Pick up the discussion about loading an Active Storage PDF with CombinePDF and write what comes next after its last comment.
>> start Given passage
Subtletree commented 3 years ago

@adnanmirza1 Do you get the same error with this?

CombinePDF.parse(Candidate.last.pdf.download)
adnanmirza1 commented 3 years ago

Hey, With this: CombinePDF.parse(Candidate.last.pdf.download)

I get,  NoMethodError Exception: undefined method `download' for # On Thursday, February 11, 2021, 07:47:17 AM GMT+5, Ryan Scott notifications@github.com wrote:

@adnanmirza1 Do you get the same error with this? CombinePDF.parse(Candidate.last.pdf.download)

— You are receiving this because you were mentioned. Reply to this email directly, view it on GitHub, or unsubscribe.

adnanmirza1 commented 3 years ago

Hey, @Subtletree With this: CombinePDF.parse(Candidate.last.pdf.download)

I get,

NoMethodError Exception: undefined method `download' for #

Subtletree commented 3 years ago

@adnanmirza1 Hmm think download should be defined https://edgeguides.rubyonrails.org/active_storage_overview.html#downloading-files

adnanmirza1 commented 3 years ago

Hey! so i solved it myself by using temp file. Like this: @cans.pdf_doc.open(tmpdir: "app/assets/pdfs") do |file| pdf = CombinePDF.new a = File.basename(file) pdf << CombinePDF.load("app/assets/pdfs/#{a}") pdf.save "combined.pdf" end

Btw thanks @Subtletree for help.
>> end Given passage
>> start Collected material
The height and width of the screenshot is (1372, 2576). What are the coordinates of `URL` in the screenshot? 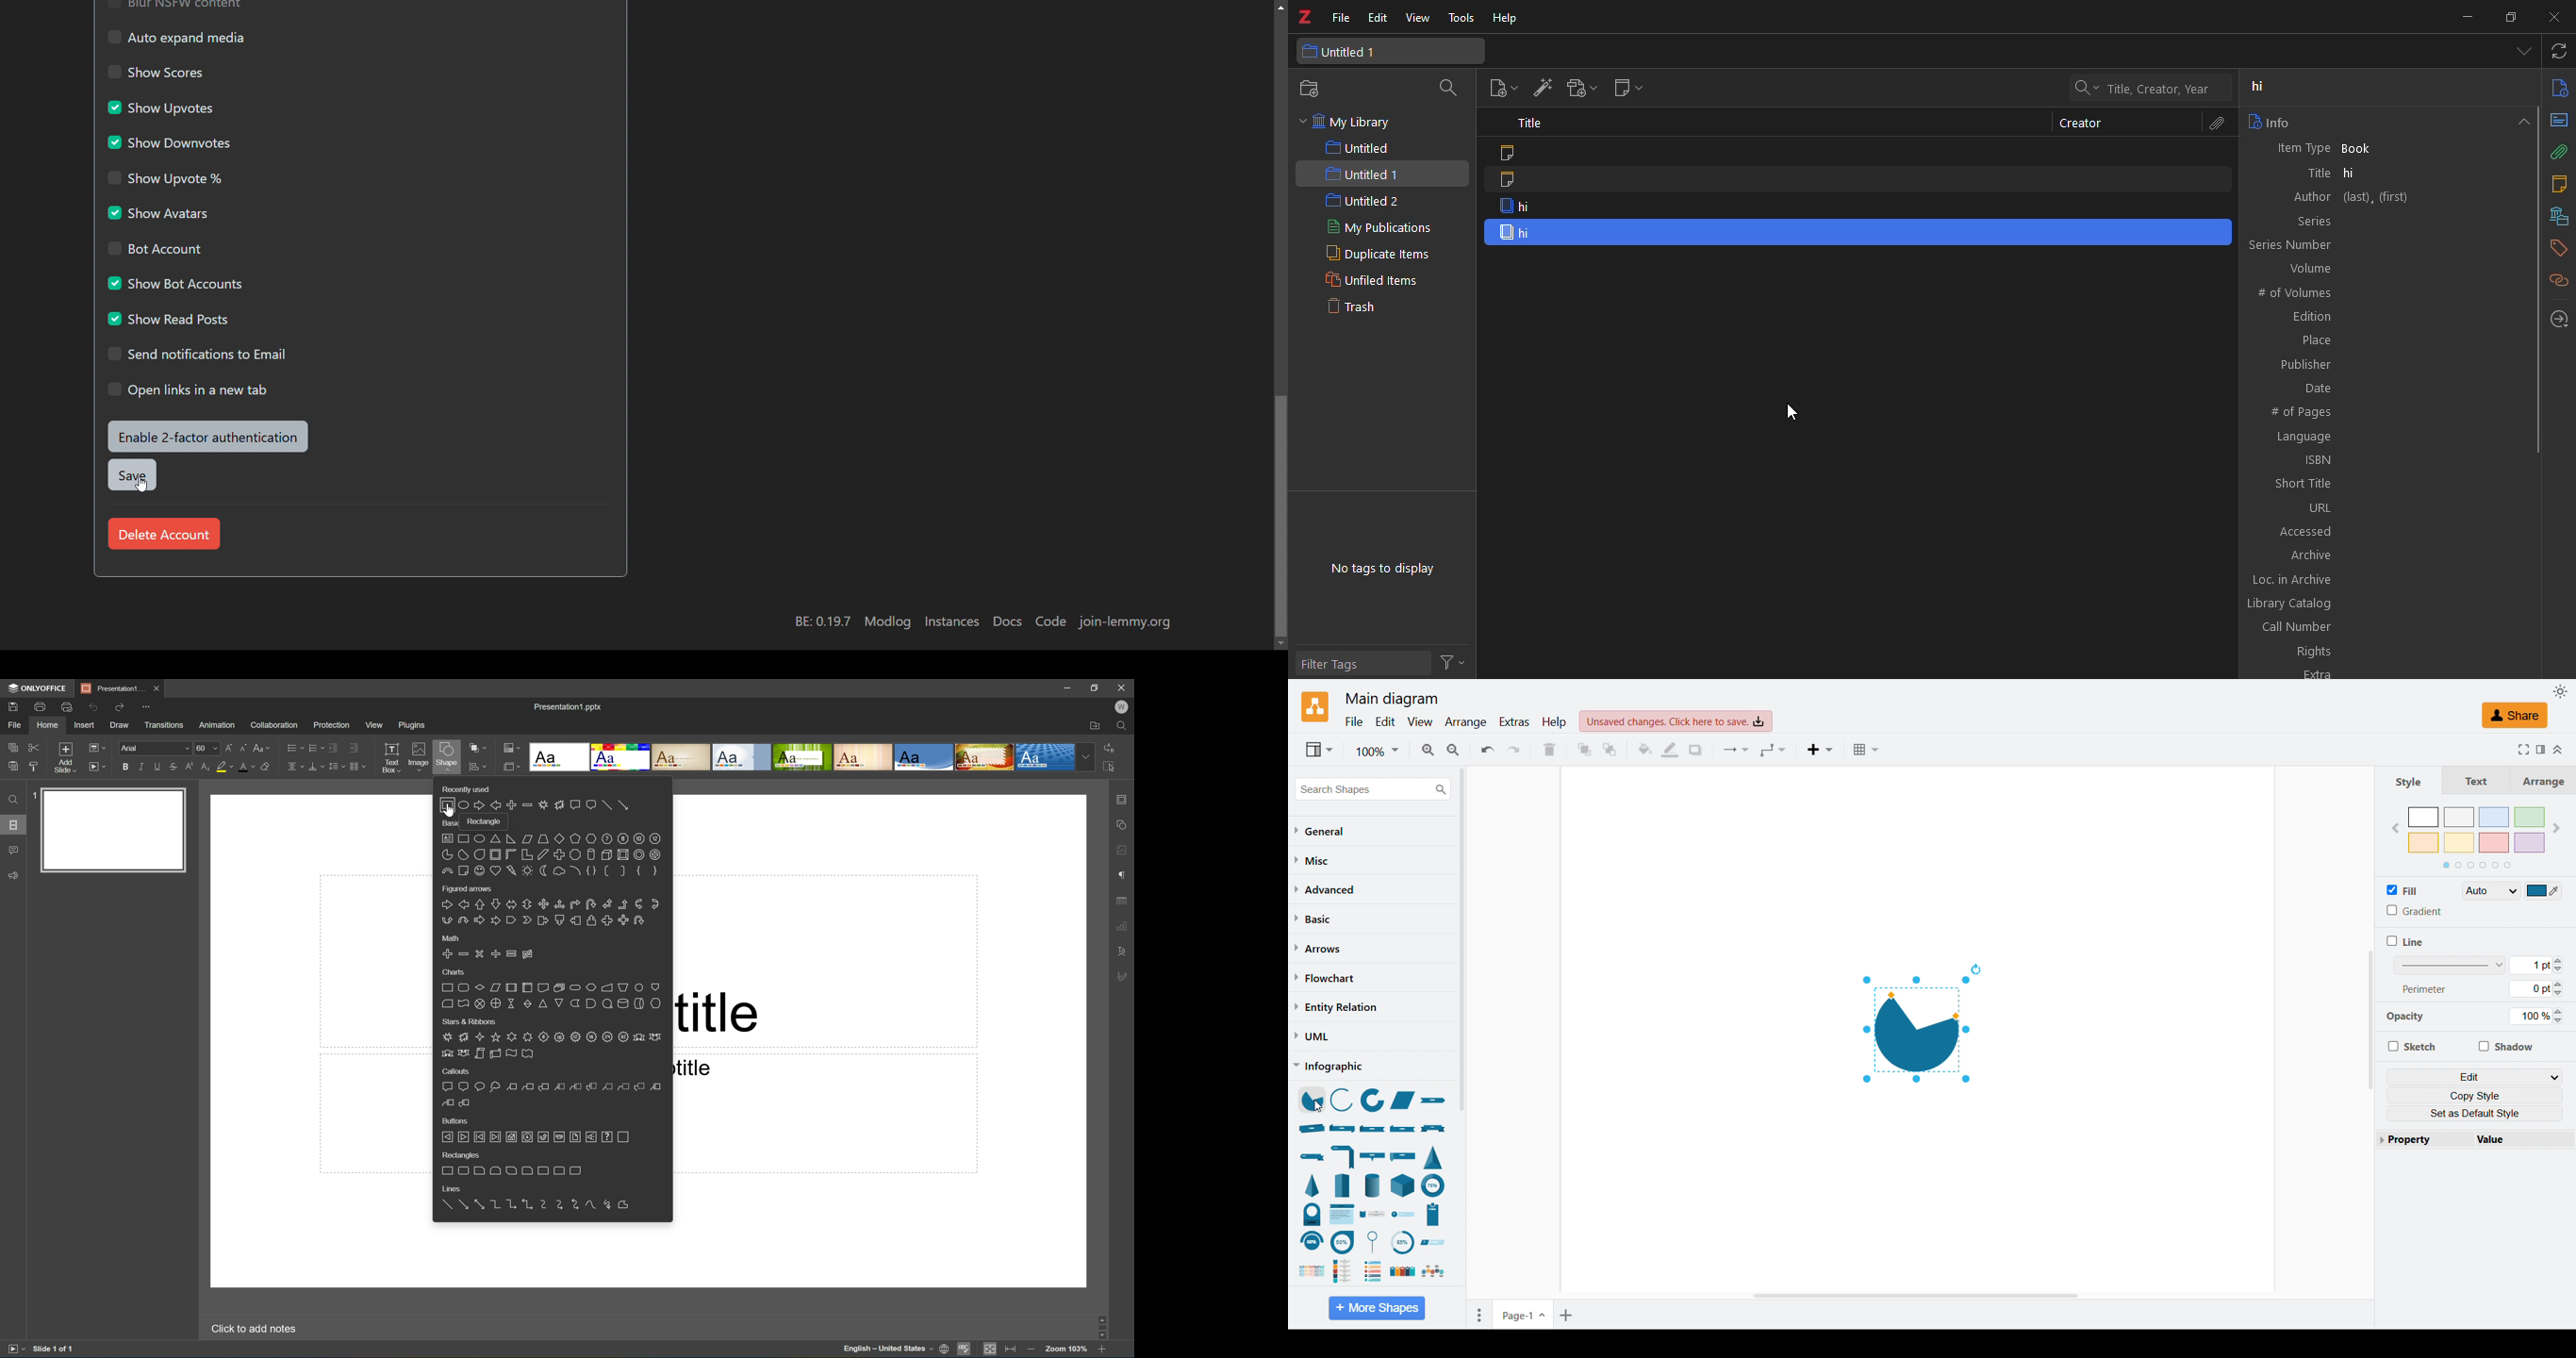 It's located at (2310, 509).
>> end Collected material
**Answer for this exercise**.
ionosphere commented 3 years ago

Hi, I face the same error Unknown PDF parsing error - malformed PDF file? under Ubuntu 18.04 / Ruby 2.6.6 / Rails 5.0.7

boazsegev commented 3 years ago

Hi @ionosphere ,

Thank you for your comment.

The error message you're seeing is a generic parsing error message. If you want me to dig into it, please open a new issue and attach (or send me privately) a PDF that raises this error along with the example code that raises the error (if special).

Kindly, Boaz Segev.